Pingjuan Ni, Wenrong Wang, Nan Wang, Pinjing Hui
Abstract
Open AccessBackground and objective: The incidence of coronary heart disease(CHD) is high and its onset is insidious. CHD often occurs due to the formation of atherosclerotic plaques in the coronary arteries, which leads to narrowing or even occlusion of the lumen, and is often accompanied by the formation of atherosclerotic plaques in the carotid arteries. This study aims to construct a prediction model for patients with CHD by evaluating the carotid ultrasound(CDU) and integrating clinical related factors. Methods: A total of 649 patients were enrolled and divided into the CHD and the non-CHD groups according to coronary angiography (CAG) results. CDU assessment was performed 24 h before CAG, and basic patient information and clinical related factors were recorded.
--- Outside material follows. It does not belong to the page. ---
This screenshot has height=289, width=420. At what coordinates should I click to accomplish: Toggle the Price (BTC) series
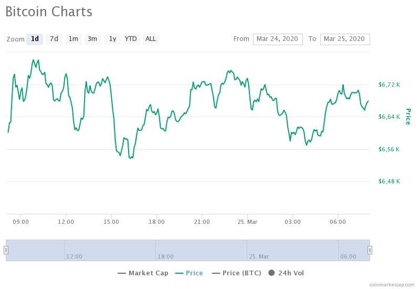(237, 273)
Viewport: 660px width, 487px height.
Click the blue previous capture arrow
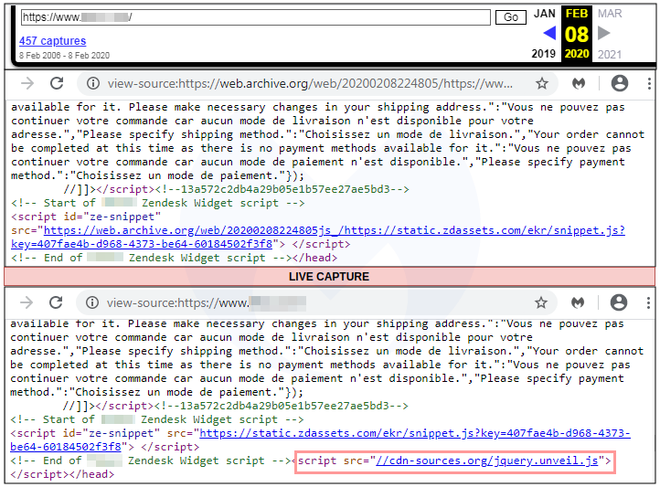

Patients were randomly divided into training and validation sets in a 7:3 ratio. In the training set, univariate and multivariate logistic regression analyses were used to screen independent risk factors for patients with CHD, and a risk prediction model was constructed based on these factors. The model was validated using the receiver operating characteristic and calibration curves, decision curve analysis, and clinical impact curve. Results: Multivariate logistic regression analysis of the training set exhibited that male chest pain, diabetes, triglyceride, Apolipoprotein A, plaque score, and carotid stenosis were independent predictors of CHD (p < 0.05). The nomogram constructed using these indicators exhibited high predictive performance, calibration, and clinical value in training and validation sets. Conclusion: The CHD prediction model constructed by CDU combined with clinical related factors is simple, practical, and has stable prediction performance, which can stratify suspicious patients and further guide clinical diagnosis and treatment.